Three reasons of state law independently compel a refund of the New York income tax Professor Edward A. Zelinsky paid on the Cardozo Law School salary Professor Zelinsky earned during the COVID period from March 15, 2020 through December 31, 2020. That salary was not New York source income because Professor Zelinsky earned that COVID period salary at his home in Connecticut “wholly without” New York’s borders. 20 N.Y.C.R.R. § 132.4(b). In addition, New York’s “convenience of the employer” rule does not apply to that COVID period salary because Professor Zelinsky’s remote work at home was for Cardozo’s necessity rather than for anyone’s convenience. Governor Cuomo’s shutdown order only permitted Cardozo to conduct classes remotely. Cardozo was out of business if Professor Zelinsky did not teach his Pandemic classes remotely from his home. Employer necessity does not get stronger than this. 20 N.Y.C.R.R. § 132.18.

New York’s “convenience of the employer” rule also does not apply to Professor Zelinsky’s Cardozo salary for the COVID period because Governor Cuomo’s shutdown order denied Professor Zelinsky the use of his Cardozo office and classroom. The employer convenience rule only applies to a nonresident’s income if the nonresident has or could have had a New York office or other facility in which to work. Fass v. State Tax Commission, 68 A.D. 2d 977 (3d Dept. 1979). But Governor Cuomo deprived Professor Zelinsky of the use of any New York office or classroom for the duration of the Pandemic. Governor Andrew Cuomo, Executive Order No. 202.6, 9 N.Y.C.R.R. § 8.202.6.

As a matter of federal law, the Due Process and dormant Commerce Clauses of the U.S. Constitution prohibit New York from taxing Professor Zelinsky’s Cardozo salary earned at his Connecticut home in 2019 and 2020. Such unapportioned, extraterritorial taxation taxes Professor Zelinsky as if he were a New York resident – which he is not.

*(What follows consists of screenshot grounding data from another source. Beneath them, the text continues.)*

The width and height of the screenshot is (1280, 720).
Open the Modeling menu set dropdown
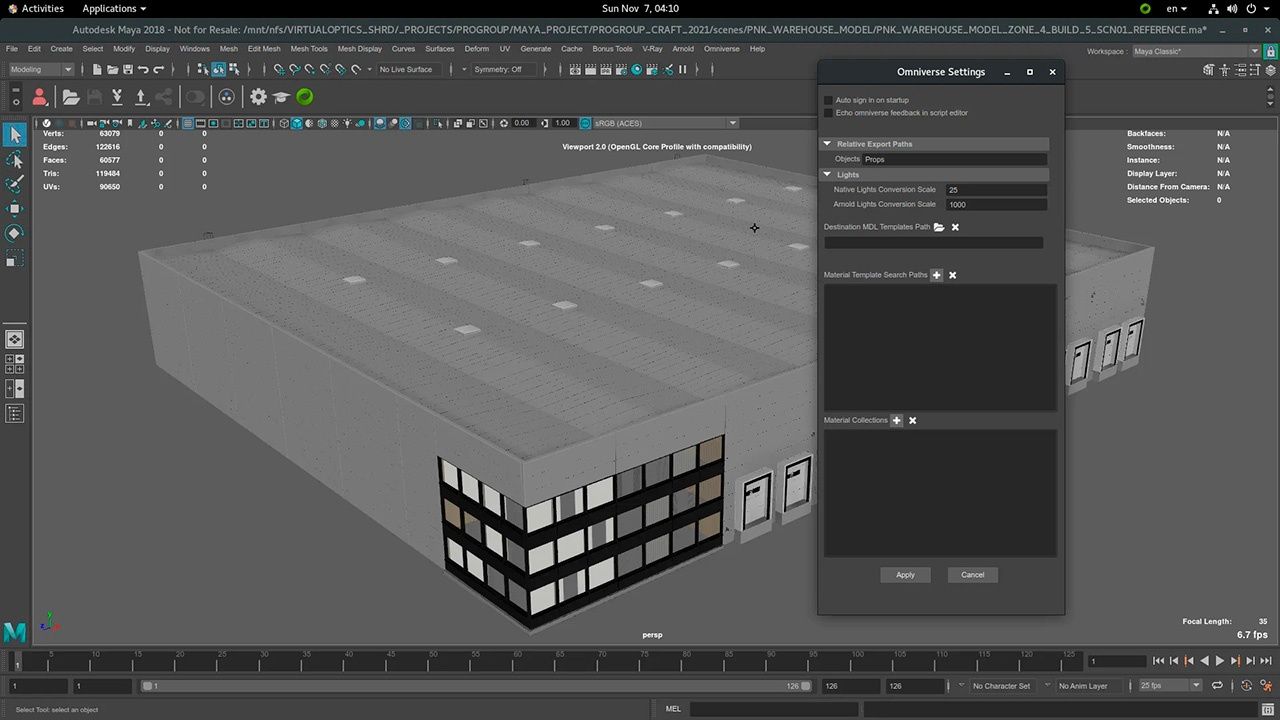[x=41, y=70]
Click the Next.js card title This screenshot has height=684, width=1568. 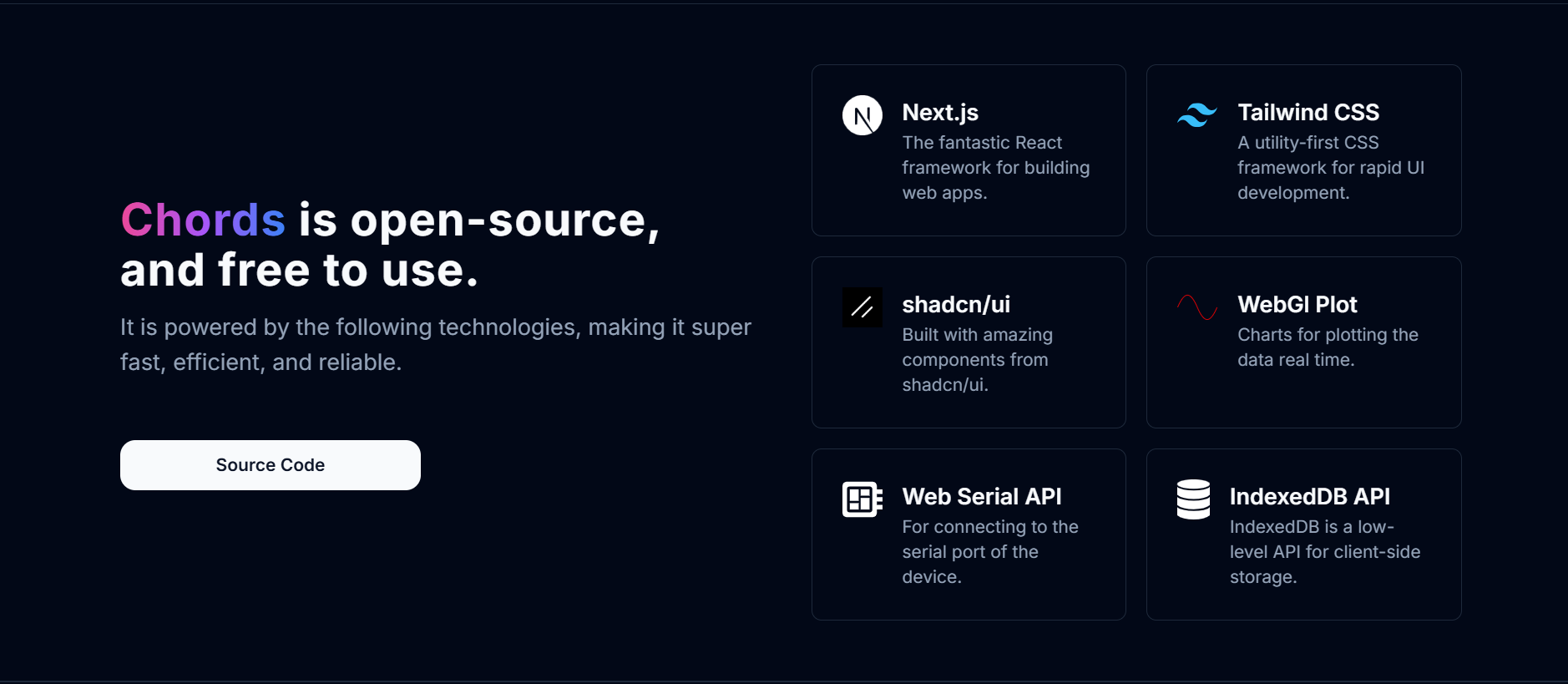939,112
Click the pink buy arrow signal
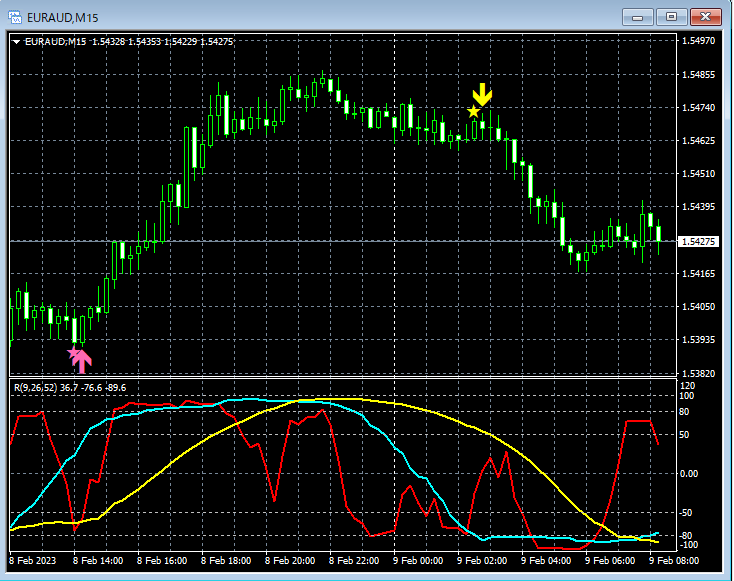The width and height of the screenshot is (734, 581). (x=82, y=361)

Responding to Professor Zelinsky’s constitutional claims for 2019 and 2020, the Division’s Brief relies heavily on Zelinsky v. Tax Appeals Tribunal, 1 N.Y. 3d 85 (2003), cert. denied, 541 U.S. 1009 (2004). But this case is factually distinguishable from Zelinsky. Moreover, Zelinsky has been undermined by subsequent developments, including criticism of Zelinsky by scholars and by judges of the Court of Appeals. Those criticisms make clear that New York taxes unconstitutionally when it levies its extraterritorial, unapportioned “convenience of the employer” income tax on the salary Professor Zelinsky earned remotely at his home in Connecticut in 2019 and 2020. Zelinsky has also been eroded by the subsequent decisions of the U.S. Supreme Court in MeadWestvaco Corp. v. Ill. Dep't of Revenue, 553 U.S. 16 (2008), and in Comptroller of the Treasury v. Wynne, 575 U.S. 542 (2015).

The Division’s Brief asserts that, through a “virtual presence” test, South Dakota v. Wayfair, Inc., 138 S. Ct. 2080 (2018), supports New York’s extraterritorial and unapportioned income tax of Professor Zelinsky’s Cardozo salary earned at his Connecticut home in 2019 and 2020. But Wayfair is about sales tax collection responsibilities. Wayfair neither explicitly or nor implicitly unsettles the century of Due Process and dormant Commerce Clause case law which forbids states from imposing extraterritorial, unapportioned state income taxes on nonresidents like Professor Zelinsky. This unconstitutional taxation is precisely what New York does to Professor Zelinsky for 2019 and 2020 by taxing Cardozo salary Professor Zelinsky earned outside New York’s borders at his home in Connecticut.